Benefits of Cryopreservation of Embryos
Embryo freezing adds an important dimension to assisted reproduction by:
- Extending the possibility for pregnancy if a fresh cycle is not successful or when couples desire additional children after a successful embryo transfer and delivery.
- Avoiding ethical dilemmas by eliminating the need to dispose of remaining embryos.
- Offering an alternative to couples that might transfer too many embryos and risk a multiple gestation pregnancy.
- Embryos are frozen individually for efficient future use.
Decreasing the Risk of Ovarian Hyperstimulation Syndrome (OHSS)
This advancement in the process of embryo cryopreservation has had a dramatic impact on our practice by lowering the risks for complications such as ovarian hyperstimulation syndrome (OHSS) or multiple births and improving the overall success rates for our patients. For example, it is now common practice to recommend embryo cryopreservation rather than a fresh embryo transfer to a patient who is hyper-responding to the ovarian stimulation protocol. Cancelling the fresh embryo transfer can significantly reduce the risk for developing OHSS especially if it is in conjunction with the use of the GnRH-agonist or Lupron trigger protocol. This is a way to trigger the final maturation of the eggs with a very low risk for OHSS; however, fresh embryo transfer pregnancy rates are typically low, therefore this is combined with embryo cryopreservation and a subsequent FET cycle.
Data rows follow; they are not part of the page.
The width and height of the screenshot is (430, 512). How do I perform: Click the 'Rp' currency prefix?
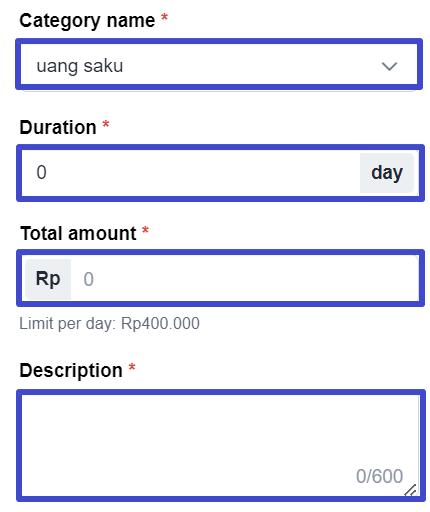(x=48, y=279)
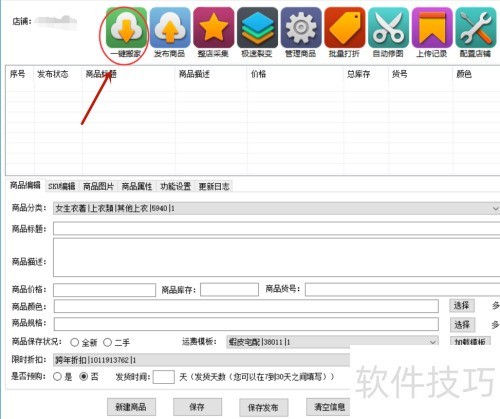The height and width of the screenshot is (419, 500).
Task: View 上传记录 bookmark icon
Action: point(432,28)
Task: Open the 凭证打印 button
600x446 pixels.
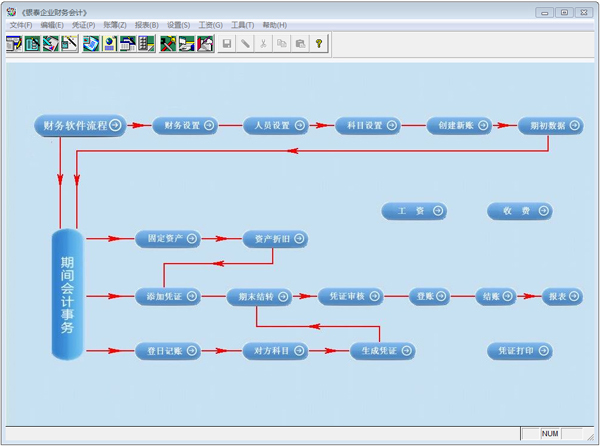Action: coord(519,351)
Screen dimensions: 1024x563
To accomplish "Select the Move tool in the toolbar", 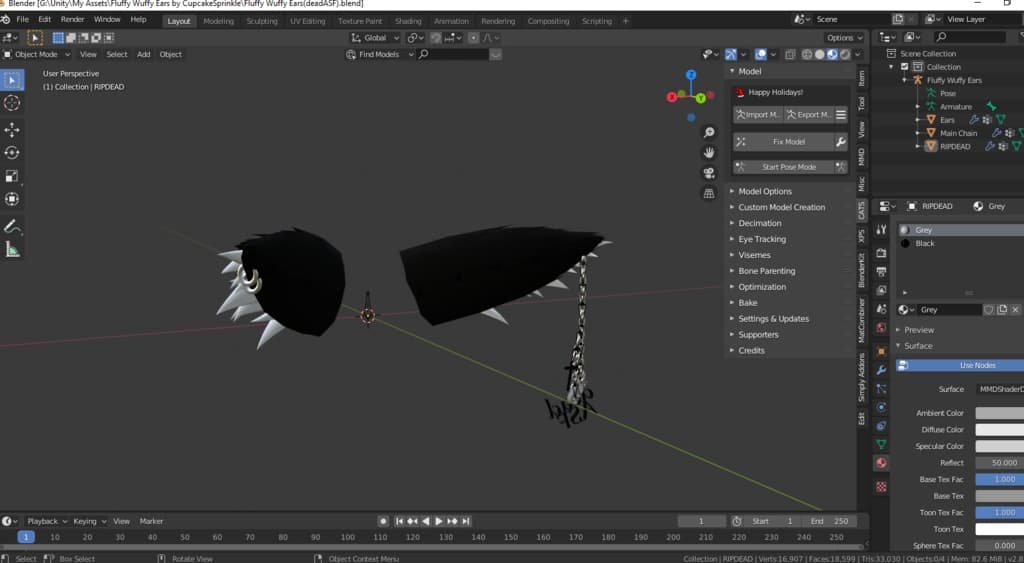I will point(12,129).
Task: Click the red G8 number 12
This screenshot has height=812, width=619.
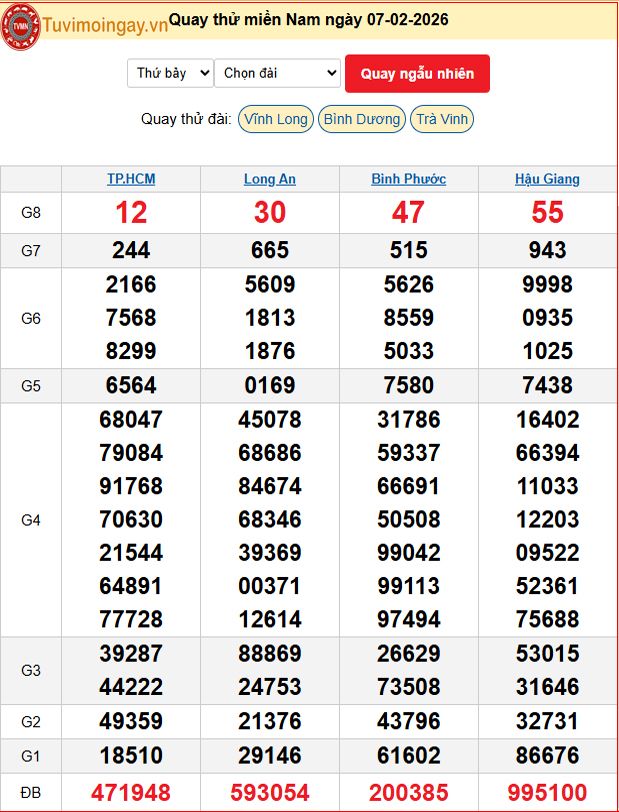Action: (131, 212)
Uterine Environment Concerns
Embryo cryopreservation is also commonly recommended in situations where there is a concern about a suboptimal uterine environment for implantation. This would include ultrasound evidence of inadequate endometrial thickness, development of endometrial fluid, premature elevation in blood progesterone hormone levels, or the unexpected finding of a uterine lesion (e.g. polyps or fibroids). Since there is little to no concern about a reduction in the potential for an embryo due to the freezing process, it is best to wait until the uterine environment can be optimized for implantation.
Preimplantation Genetic Diagnosis (PGD)
Following the same line of reasoning to achieve optimal uterine environment for transfer, we have modified our protocol for Preimplantation Genetic Diagnosis
(PGD) cycles. Previously the PGD protocol involved an embryo biopsy on day 5 (5 days after egg retrieval) with a possible fresh embryo transfer on day 6. We have seen higher pregnancy rates if we biopsy and freeze the embryos in one cycle and transfer in a subsequent FET cycle where we can optimize the synchronization between the embryo and the endometrium. Pregnancy rates with the “freeze all” protocol have been over 40% higher (fresh transfer clinical pregnancy rate per transfer 39% (27/70) vs. FET clinical pregnancy rate per transfer of 55% (62/113).
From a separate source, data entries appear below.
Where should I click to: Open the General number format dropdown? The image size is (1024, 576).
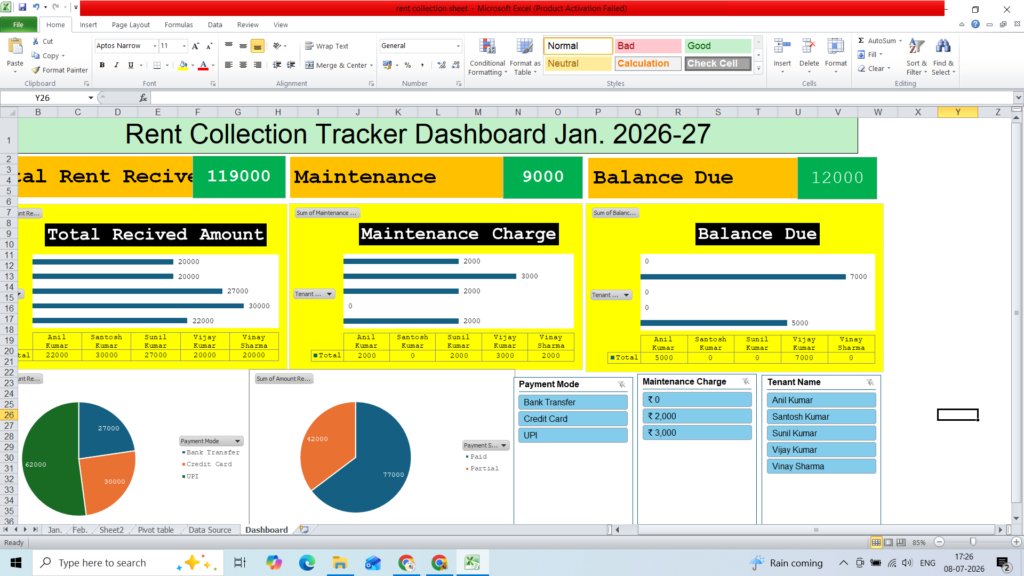tap(458, 46)
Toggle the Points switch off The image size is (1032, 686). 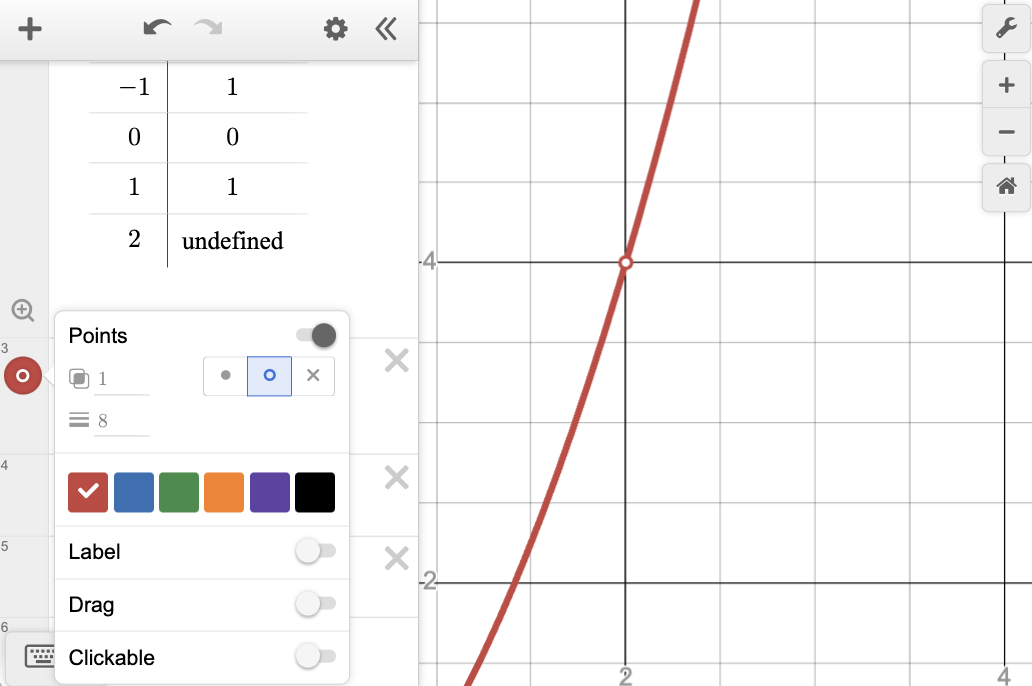point(317,335)
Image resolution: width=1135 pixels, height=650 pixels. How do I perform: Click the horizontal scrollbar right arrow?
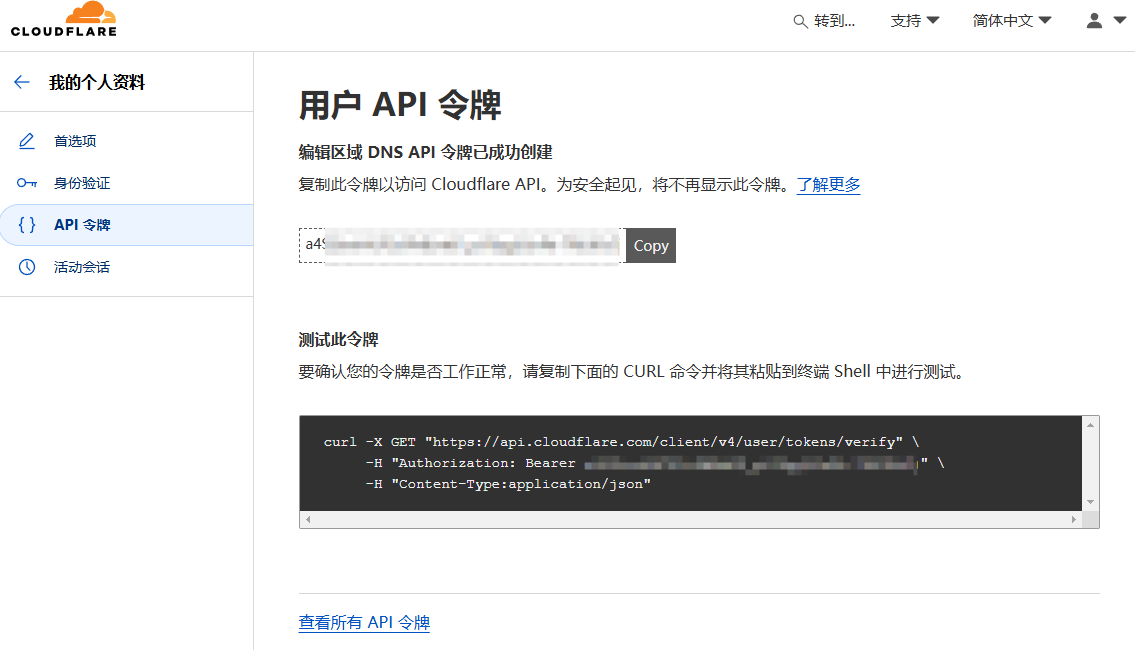pyautogui.click(x=1074, y=520)
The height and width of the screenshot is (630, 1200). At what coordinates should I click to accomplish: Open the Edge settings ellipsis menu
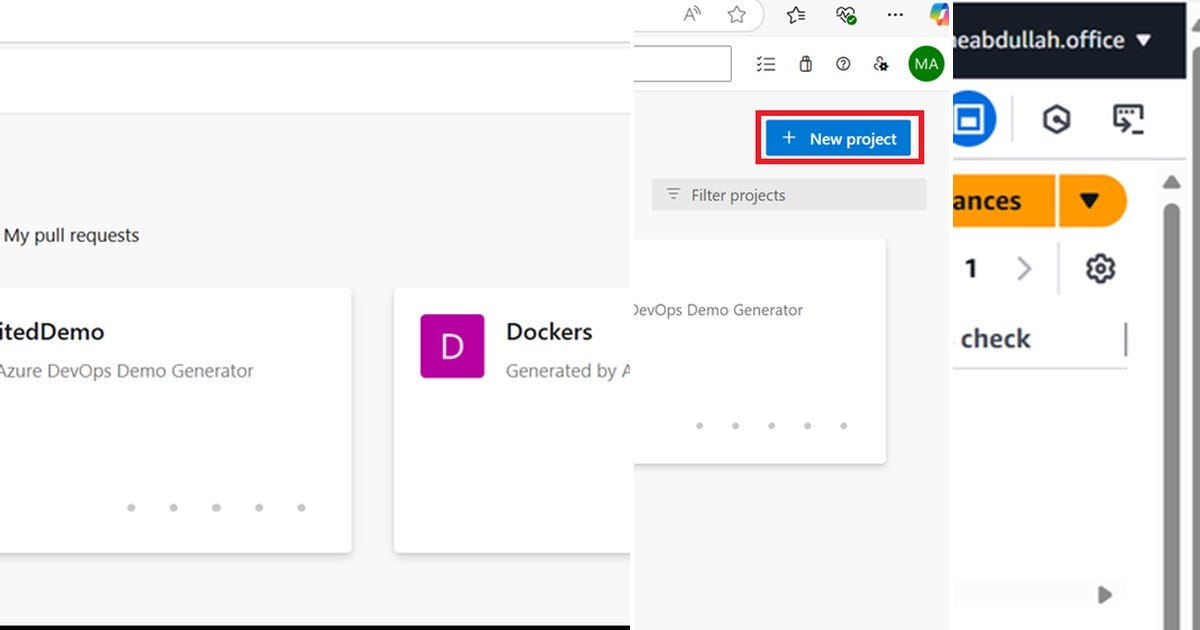coord(895,14)
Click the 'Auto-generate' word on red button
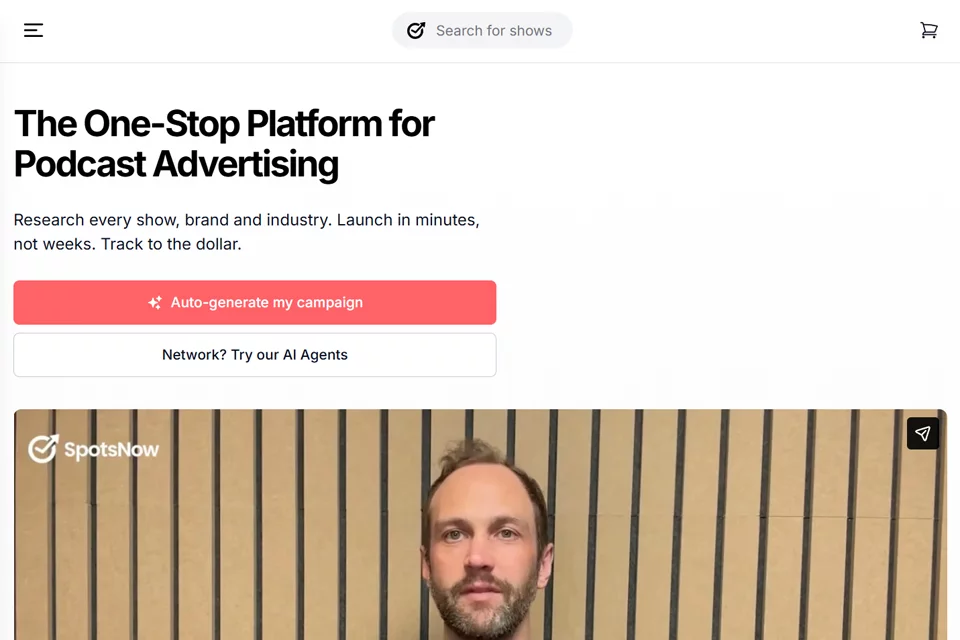Screen dimensions: 960x640 (x=219, y=303)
Elective Single Embryo Transfer (eSET)
Arguably the greatest impact of the new cryopreservation protocols has focused on the approach to the discussion about the number of embryos to transfer. Now that we are confident that for the most part, a fresh embryo and a frozen embryo cryopreserved with current protocols will have similar success rates, we encourage patients to consider the “one at a time” approach. In the scenario discussed earlier, a patient with two good quality embryos should not feel pressured to transfer both in a fresh cycle to maximize the potential for the embryo. The second embryo could be cryopreserved for a future FET cycle if the first single embryo transfer is not successful or for an attempt at another pregnancy in the future, if it is successful. In our clinic, this has led to a dramatic increase in acceptance of elective single embryo transfer (eSET). For 2013, GIVF’s eSET cases increased by 38% over 2012 for patients under the age of 35 using their own eggs in a fresh IVF cycle. Additionally, the number of eSET cases for donor egg/fresh embryos more than doubled in that time period.
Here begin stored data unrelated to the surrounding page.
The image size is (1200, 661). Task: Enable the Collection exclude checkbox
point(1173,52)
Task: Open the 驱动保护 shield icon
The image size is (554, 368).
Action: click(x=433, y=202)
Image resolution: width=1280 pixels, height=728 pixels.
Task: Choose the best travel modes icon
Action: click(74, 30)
As is the case in almost all medical issues, each patient is an individual with a unique set of circumstances. Therefore, one should not make a blanket statement that frozen embryos are better than fresh or vice a versa. However, there is confidence that current embryo freezing techniques maintain most if not all of the potential of an embryo to produce a pregnancy. This information can be used as part of the broader discussion to address the best course of action for each individual patient.